- [DOCUMENT PASSAGE]:
'''

Television Review
"PETER IS really anxious because he has to go and produce a sperm sample," announced the voice-over halfway through "Baby It's You", the True Stories (C4) film about a couple's subjection to infertility treatment. To an outsider, the reasons for Peter's anxiety seemed pretty obvious - he could not be sure that his wife, the film's director, wouldn't follow him into the cubicle with a video camera and record his Clinton impersonation for posterity.
And Anne Makepeace was clearly game for some revelation herself. We had already seen the director's buttocks several times, receiving some of the many hormone injections which ensure a bumper crop of eggs. We had also seen Peter and Anne having a shower together, filmed with a camera which moved to get the right angle, an indication that this humid, intimate interlude was being shared by a third party, fully dressed in the fug of the bathroom and being directed by the pair. The bodily exposure was matched by an emotional strip-tease, in which the director shared her "journey into my past and my family" - shared it, that is, with anyone who wasn't so impatient with this solipsistic endeavour that they switched over in the first few minutes.

'''

- [INFORMATION SHOWN]:
'''

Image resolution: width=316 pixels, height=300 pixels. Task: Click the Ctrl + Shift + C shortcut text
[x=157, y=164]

'''
'''

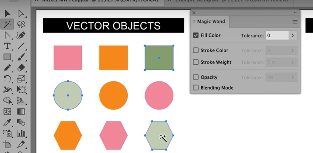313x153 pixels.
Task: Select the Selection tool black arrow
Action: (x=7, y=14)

'''

- [WORK TO BE COMPLETED]:
Return the television review word for word, in full.

- [RESPONSE TO THE TASK]:
Television Review
"PETER IS really anxious because he has to go and produce a sperm sample," announced the voice-over halfway through "Baby It's You", the True Stories (C4) film about a couple's subjection to infertility treatment. To an outsider, the reasons for Peter's anxiety seemed pretty obvious - he could not be sure that his wife, the film's director, wouldn't follow him into the cubicle with a video camera and record his Clinton impersonation for posterity.
And Anne Makepeace was clearly game for some revelation herself. We had already seen the director's buttocks several times, receiving some of the many hormone injections which ensure a bumper crop of eggs. We had also seen Peter and Anne having a shower together, filmed with a camera which moved to get the right angle, an indication that this humid, intimate interlude was being shared by a third party, fully dressed in the fug of the bathroom and being directed by the pair. The bodily exposure was matched by an emotional strip-tease, in which the director shared her "journey into my past and my family" - shared it, that is, with anyone who wasn't so impatient with this solipsistic endeavour that they switched over in the first few minutes.